INPUT ROWS
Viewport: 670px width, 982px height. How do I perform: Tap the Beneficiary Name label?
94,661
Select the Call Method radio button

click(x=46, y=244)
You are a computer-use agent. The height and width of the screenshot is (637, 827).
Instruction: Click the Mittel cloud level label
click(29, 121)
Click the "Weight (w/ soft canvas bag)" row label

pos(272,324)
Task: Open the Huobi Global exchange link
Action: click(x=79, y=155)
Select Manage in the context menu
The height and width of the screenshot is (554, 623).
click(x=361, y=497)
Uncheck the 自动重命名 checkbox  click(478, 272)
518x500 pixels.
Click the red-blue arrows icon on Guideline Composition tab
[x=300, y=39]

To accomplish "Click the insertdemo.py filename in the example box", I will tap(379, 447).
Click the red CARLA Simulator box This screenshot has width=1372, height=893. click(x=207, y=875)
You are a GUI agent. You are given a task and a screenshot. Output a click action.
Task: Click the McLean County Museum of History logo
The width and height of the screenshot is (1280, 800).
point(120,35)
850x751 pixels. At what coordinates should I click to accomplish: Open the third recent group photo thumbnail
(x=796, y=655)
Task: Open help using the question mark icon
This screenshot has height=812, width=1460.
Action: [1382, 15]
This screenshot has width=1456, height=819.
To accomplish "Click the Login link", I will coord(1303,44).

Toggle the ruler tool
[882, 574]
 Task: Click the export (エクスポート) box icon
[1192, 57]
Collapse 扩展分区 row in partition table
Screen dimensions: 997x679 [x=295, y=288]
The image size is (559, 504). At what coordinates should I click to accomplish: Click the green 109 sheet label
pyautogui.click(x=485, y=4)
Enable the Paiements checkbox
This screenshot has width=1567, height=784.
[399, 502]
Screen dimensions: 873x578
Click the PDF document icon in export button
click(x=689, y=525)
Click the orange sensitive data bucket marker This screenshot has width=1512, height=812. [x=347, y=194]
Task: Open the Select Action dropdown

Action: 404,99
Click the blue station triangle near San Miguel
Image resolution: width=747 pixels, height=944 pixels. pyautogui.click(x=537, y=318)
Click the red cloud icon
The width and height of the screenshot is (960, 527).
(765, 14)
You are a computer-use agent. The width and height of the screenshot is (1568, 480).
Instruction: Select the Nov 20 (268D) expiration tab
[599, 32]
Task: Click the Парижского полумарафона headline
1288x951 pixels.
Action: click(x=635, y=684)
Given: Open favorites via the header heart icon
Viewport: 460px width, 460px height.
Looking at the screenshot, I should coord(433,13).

EXERCISE DETAILS
Reproduce everything from the line containing "(w/ soft canvas" down to the line containing "Click the red CARLA", substituting "row header" for "row label" and leaving all else unchanged.

RESULT OF THE EXERCISE
Click the "Weight (w/ soft canvas bag)" row header

pos(272,324)
Task: Open the Huobi Global exchange link
Action: click(x=79, y=155)
Select Manage in the context menu
The height and width of the screenshot is (554, 623).
click(x=361, y=497)
Uncheck the 自动重命名 checkbox  click(478, 272)
518x500 pixels.
Click the red-blue arrows icon on Guideline Composition tab
[x=300, y=39]

To accomplish "Click the insertdemo.py filename in the example box", I will tap(379, 447).
Click the red CARLA Simulator box This screenshot has width=1372, height=893. click(x=207, y=875)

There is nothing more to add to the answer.